What is microfinance? At the core of WomensTrust is microfinance, which has been called “the most effective tool to fight poverty ever invented .” Put on the map by Muhammad Yunus, founder of the Grameen Bank and winner of the 2006 Nobel Peace Prize, microfinance is now widely embraced as a powerful method for helping people climb out of poverty.
WomensTrust has over 2,500 loan clients – all women who own local businesses, with many struggling to make $2 per day.
We ask them to form small groups in order to apply for individual loans. Each member of a group is responsible for repaying her own loan in addition to making sure the others do the same. Eligibility for the next, higher round of loans is based solely on timely and full repayment by the group.
Here is how the women use their loans — Most of our clients make their living in the informal economy as hairdressers, bakers, seamstresses, and “petty” traders, selling goods from tables and tiny kiosks or carrying them from place to place. With WomensTrust capital, they are able to increase or diversify their inventories. They can buy in bulk, decreasing their time away from work traveling to buy supplies. Profits accrued are immediately invested in better nutrition, healthcare, and education for themselves and their children.
Business Training — At the request of our loan clients (66 percent of whom have had very limited access to school and sign their names with a thumbprint) WomensTrust offers classes that teach how to improve their bottom line. We help them build on their basic business instinct, and move forward toward new opportunities as well as the employment of others. By creating a continuum of next steps and the training to be successful, we see the women of Pokuase driving forward the economic health of the community.
Why go beyond microfinance? — WomensTrust believes that the climb out of poverty cannot be sustained by access to credit alone. In our model, the key to long-term economic growth is to integrate supplementary programs of education and healthcare. We focus on one geographic setting – Pokuase – and deepen our relationships so that we can bring additional support and resources in line with true interest and demand.
Educating Girls — Research clearly shows that when girls are educated, all quality-of-life indicators improve. They have smaller families, longer and healthier lives, and more stable economic paths. In Pokuase fewer than 50 percent of girls finish junior high. They are routinely taken out of school to do chores and support their families. WomensTrust has instituted a scholarship program in local public schools for Pokuase’s brightest girl students. We also have an enrichment component that allows the most gifted to visualize a future beyond the limited traditional paths of their mothers. When our scholarship candidates learn that based on results they are guaranteed an education through senior secondary school, they begin to see options. They do indeed become the hope for long-term change.
Healthcare Partnering — Healthy mothers are essential to a healthy economy, and WomensTrust has focused on ways to improve the mortality rate from pregnancy-related causes each year. By partnering with Pokuase’s very able public nurse, committed volunteer healthcare professionals and medical students have conducted screenings for factors that negatively impact maternal health: hypertension, anemia, and diabetes. Also, for all microlending clients in good standing we have a donor-funded program that gets them into Ghana’s national health insurance plan.
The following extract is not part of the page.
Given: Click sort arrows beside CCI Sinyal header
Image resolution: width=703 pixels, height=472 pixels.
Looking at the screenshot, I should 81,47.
Importance of Donors — All of our accomplishments are possible because of the steady vision and commitment of our donors. What we have designed and implemented through WomensTrust has produced tangible results in just eight short years. The people in Pokuase have watched us come back; do what we say we are going to do; ask questions; and then innovate. We have built relationships and credibility throughout the town. There is evidence of the economy getting stronger, the educational level rising higher, and health improving. All three are interrelated. Our donors have created an opportunity for the people of Pokuase to climb out of poverty — bottom up, no layers, very efficient. This is in stark contrast to top-down programs that rarely reach the ground. Our program yields results.